▶ [YOUR GOAL] Make an exact copy of the lines from the one containing "The width and" through the end of the material, including both ends but no pictures.

▶ [INPUT MATERIAL]

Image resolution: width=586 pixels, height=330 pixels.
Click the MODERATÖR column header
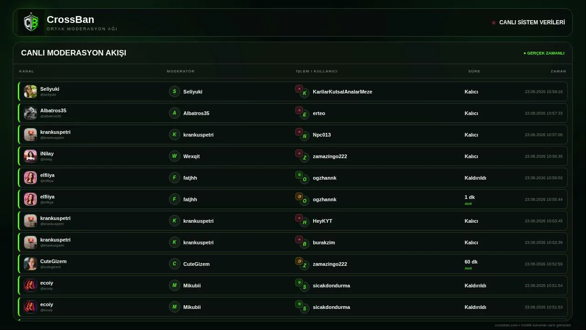click(x=181, y=71)

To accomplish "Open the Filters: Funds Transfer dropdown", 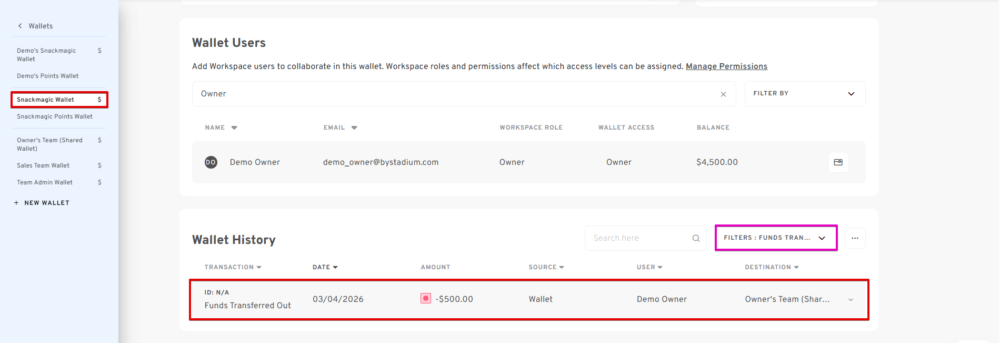I will 775,238.
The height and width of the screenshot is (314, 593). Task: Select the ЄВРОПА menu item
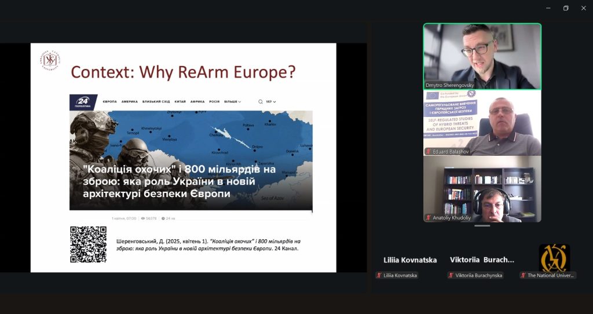click(109, 101)
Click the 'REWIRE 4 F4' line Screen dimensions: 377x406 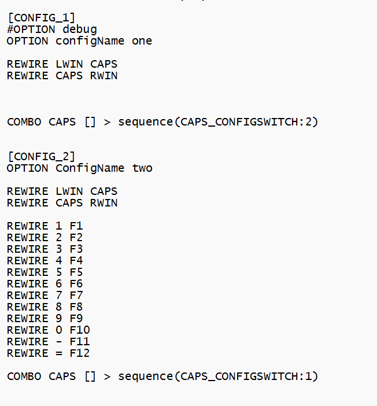45,260
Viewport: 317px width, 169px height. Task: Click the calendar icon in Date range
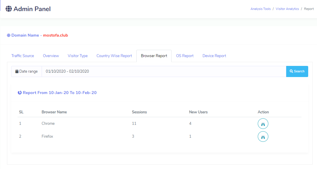coord(17,71)
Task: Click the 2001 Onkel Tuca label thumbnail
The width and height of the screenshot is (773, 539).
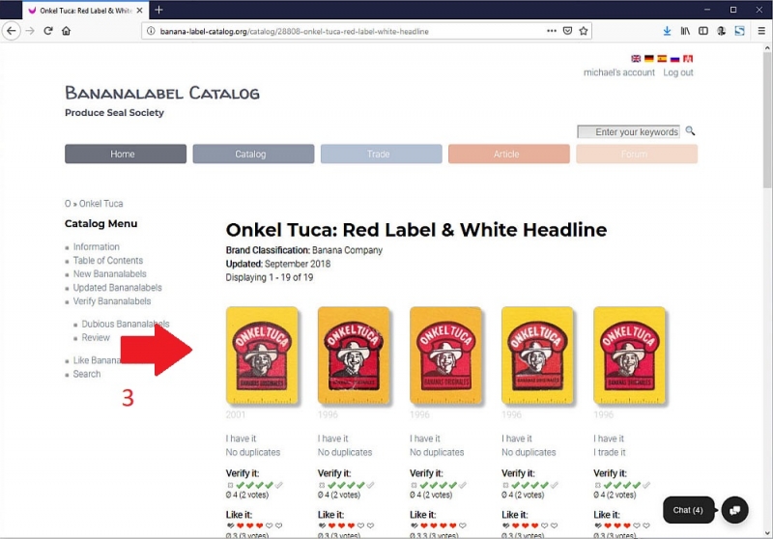Action: click(262, 355)
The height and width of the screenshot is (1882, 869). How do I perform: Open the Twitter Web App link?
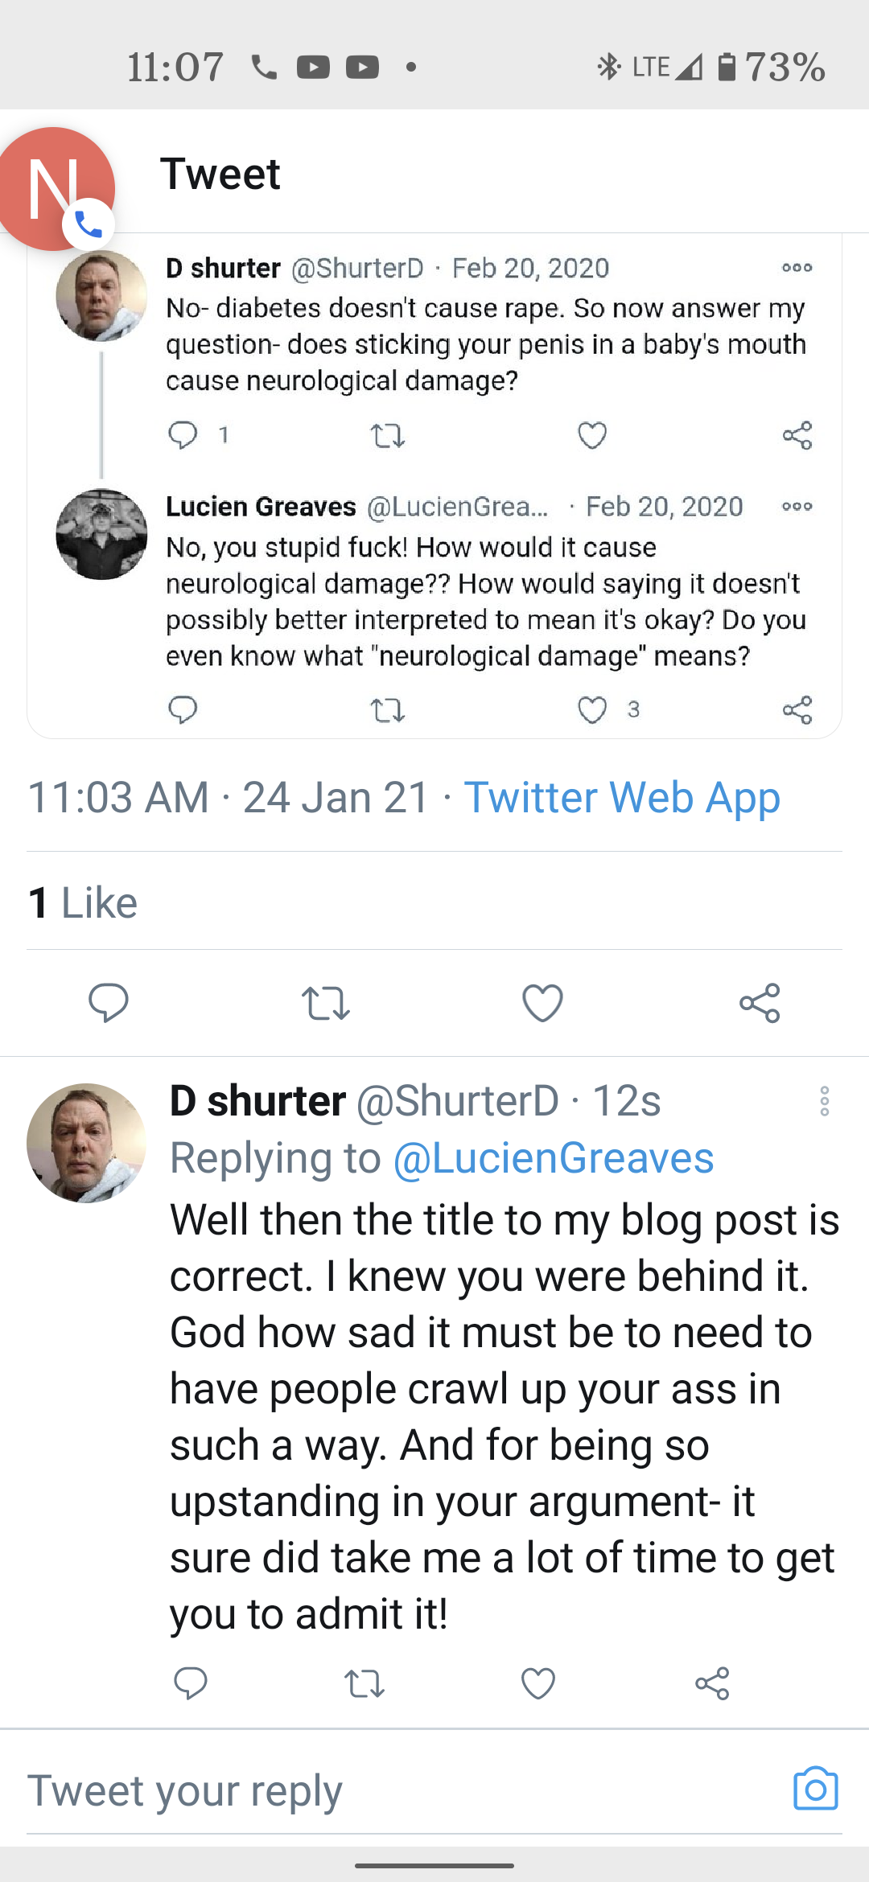[622, 798]
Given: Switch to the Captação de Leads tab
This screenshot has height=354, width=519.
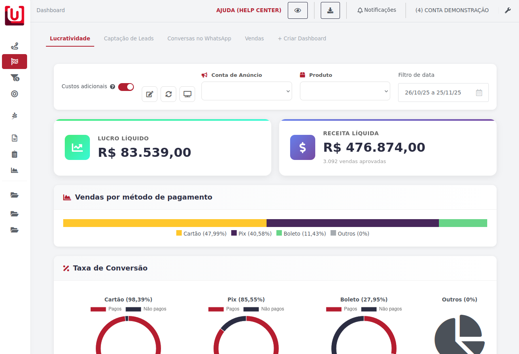Looking at the screenshot, I should tap(129, 38).
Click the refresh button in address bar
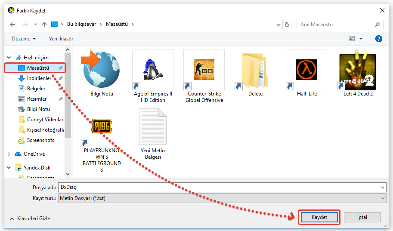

▶ [ANSWER BOX]
The width and height of the screenshot is (773, 539).
Action: click(262, 355)
The height and width of the screenshot is (1882, 869). How do I perform: Open the Twitter Web App link?
[622, 798]
Given: Switch to the Captação de Leads tab
This screenshot has height=354, width=519.
Looking at the screenshot, I should tap(129, 38).
Click the refresh button in address bar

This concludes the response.